3. Eu égard aux conséquences qu'a sur la situation d'un étranger, notamment sur son droit à se maintenir en France et, dans certains cas, à y travailler, la détention du récépissé qui lui est en principe remis après l'enregistrement de sa demande et au droit qu'il a de voir sa situation examinée au regard des dispositions relatives au séjour des étrangers en France, il incombe à l'autorité administrative, après lui avoir fixé un rendez-vous, de le recevoir en préfecture et, si son dossier est complet, de procéder à l'enregistrement de sa demande, dans un délai raisonnable. Lorsque le rendez-vous ne peut être demandé qu'après avoir procédé en ligne à des formalités préalables, il résulte de ce qui vient d'être dit que si l'étranger établit n'avoir pu les accomplir, notamment lorsque le site ne permet pas de sélectionner la catégorie de titre à laquelle la demande doit être rattachée, ce dysfonctionnement ayant été constaté à l'occasion de plusieurs tentatives n'ayant pas été effectuées la même semaine, il peut demander au juge des référés, saisi sur le fondement de l'article L. 521-3 du code de justice administrative, d'enjoindre au préfet de lui communiquer, dans un délai qu'il fixe, une date de rendez-vous. Il appartient alors au juge des référés d'apprécier et de motiver l'urgence compte tenu de l'incidence immédiate du dysfonctionnement sur la situation concrète de l'intéressé. La condition d'urgence est ainsi en principe constatée dans le cas d'une demande de renouvellement d'un titre de séjour. Dans les autres cas, il appartient au requérant de justifier de circonstances particulières caractérisant la nécessité pour lui d'obtenir rapidement ce rendez-vous.
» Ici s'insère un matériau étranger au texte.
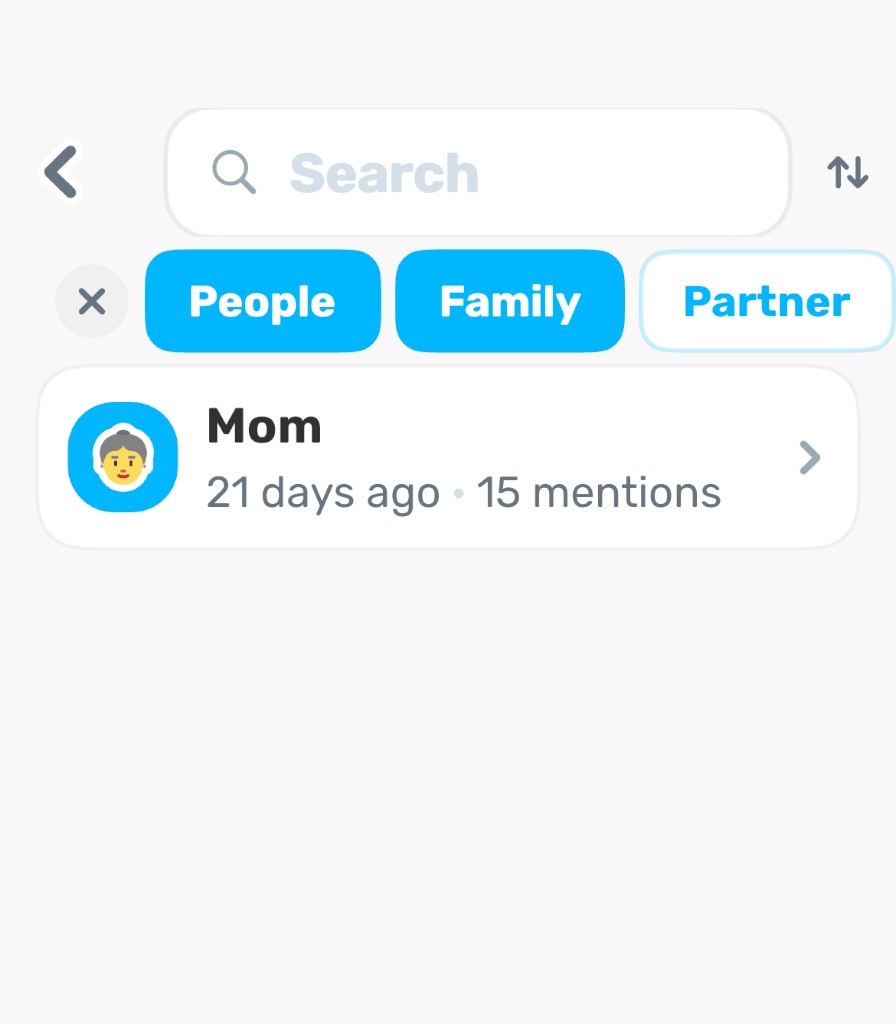Open Mom entry via right chevron
Image resolution: width=896 pixels, height=1024 pixels.
(x=810, y=457)
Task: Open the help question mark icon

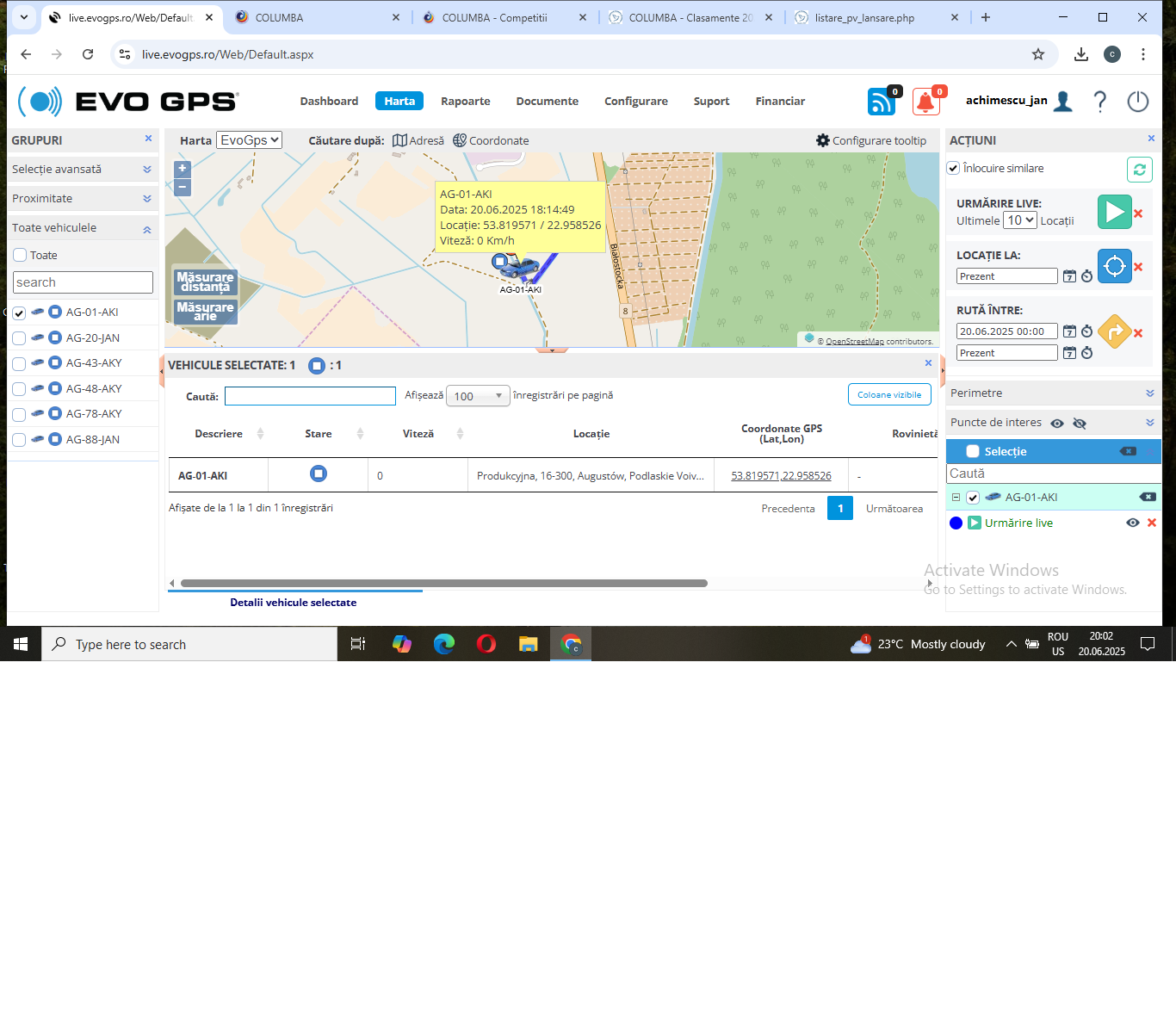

4. Aux termes de l'article R. 431-4 du code de l'entrée et du séjour et du droit d'asile : " L'étranger qui ne se trouve pas dans une des situations visées aux articles R. 426-4,
R. 426-6 et R. 431-5 présente sa demande de titre de séjour dans les deux mois suivant son entrée en France ".
5. En l'espèce, les époux C ne peuvent se prévaloir d'aucune circonstance particulière propre à rendre nécessaire l'obtention en urgence d'un rendez-vous en préfecture pour y effectuer le dépôt de leur demande de titre de séjour, dès lors qu'ils ont attendu plusieurs années avant de déposer leurs demandes de rendez-vous, sans expliquer les motifs de ce délai, sans respecter les dispositions mentionnées au point précédent, et qu'ils ne détaillent par leurs conditions de vie et d'existence sur le territoire français depuis leur entrée sur le territoire, la poursuite de leur vie privée et familiale pouvant au surplus, sans difficultés aucunes, se poursuivre dans leur pays d'origine commun.
6. Dans ces conditions, la condition d'urgence n'étant pas satisfaite, la requête des époux C ne pourra qu'être rejetée selon la procédure de l'article L. 522-3 du code de justice administrative.
O R D O N N E :
Article 1er : La requête de Mme et M. C est rejetée.
Article 2 : La présente ordonnance sera notifiée à Mme A C, à M. B C et à la préfète du Val-de-Marne.
Le juge des référés,
Signé : M. Aymard
La République mande et ordonne au ministre de l'intérieur et des outre-mer, en ce qui le concerne, ou à tous commissaires de justice à ce requis en ce qui concerne les voies de droit commun contre les parties privées, de pourvoir à l'exécution de la présente décision.